We also find error in the trial court's apparent conclusion, which substantively amounts to a single-sentence aside in the court's decision, that no liability exists because the ice upon which appellant fell "* * * was a natural accumulation of water * * *." To the contrary, the record contains evidence, again construed in favor of appellants, suggesting that while the ice itself may have directly resulted from inclement weather, the accumulation of the ice may well have been caused by unnatural forces, such as an intervening act or omission that perpetuates or aggravates the preexisting presence of the ice. See, e.g., Porter v.
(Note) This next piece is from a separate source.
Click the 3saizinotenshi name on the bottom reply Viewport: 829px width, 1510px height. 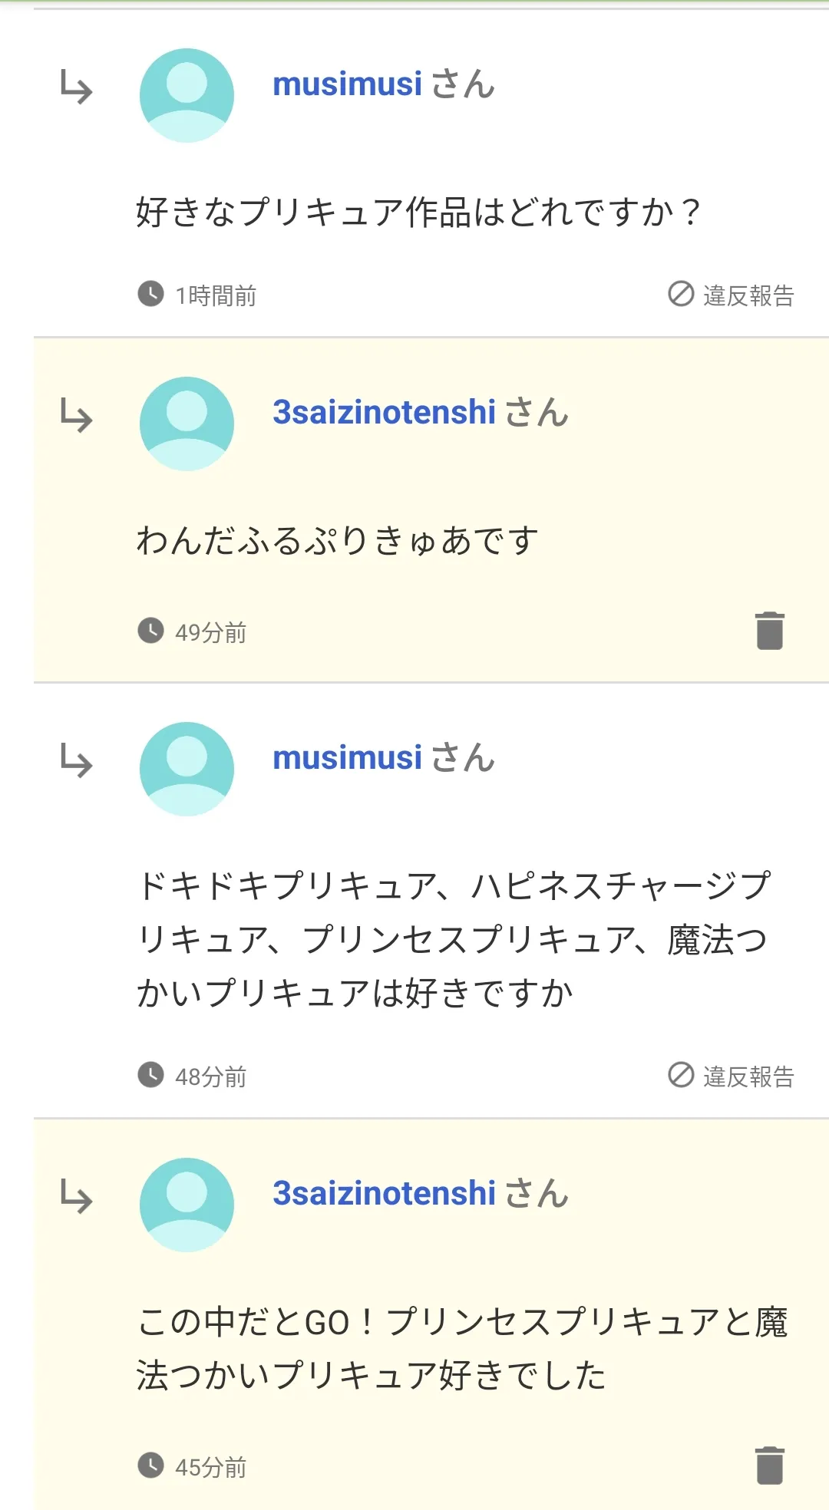click(384, 1194)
Miller (1983), 13 Ohio App.3d 93, 95. The trial court's conclusory statement to the contrary does not suffice to decide this specific issue.
For the foregoing reasons, the assignment of error is sustained.
Having sustained the assignment of error, the judgment of the trial court is reversed and remanded for further proceedings consistent with this opinion.
Judgment reversed and cause remanded.
PETREE and BROWN, JJ., concur.
The tripartite test governing the liability of political subdivisions was succinctly set forth by this court in Franklin v. City of Columbus (Sept. 24, 1998), Franklin App. No. 97APE10-1358, unreported (1998 Opinions 4483, 4490):
* * * First, there is a general grant of immunity under which "a political subdivision is not liable in damages in a civil action for injury, death, or loss to person or property allegedly caused by any act or omission of the political subdivision or an employee of the political subdivision." R.C. 2744.02(A)(1). This blanket grant of immunity is subject to specific enumerated exceptions under which political subdivisions are "liable in damages," see, generally, R.C. 2744.02(B) * * *. Finally, the exceptions giving rise to liability are in turn subject to specifically enumerated defenses or immunities through which a political subdivision may establish nonliability. See R.C. 2744.03. * * *
Although there does not appear to be direct evidence connecting the accumulation of ice upon which plaintiff fell to the allegedly negligently maintained sewer, as opposed to the natural accumulation of water due to rain earlier that day, I agree with the majority that plaintiffs have adduced sufficient evidence to enable them to present that question to the trier of fact.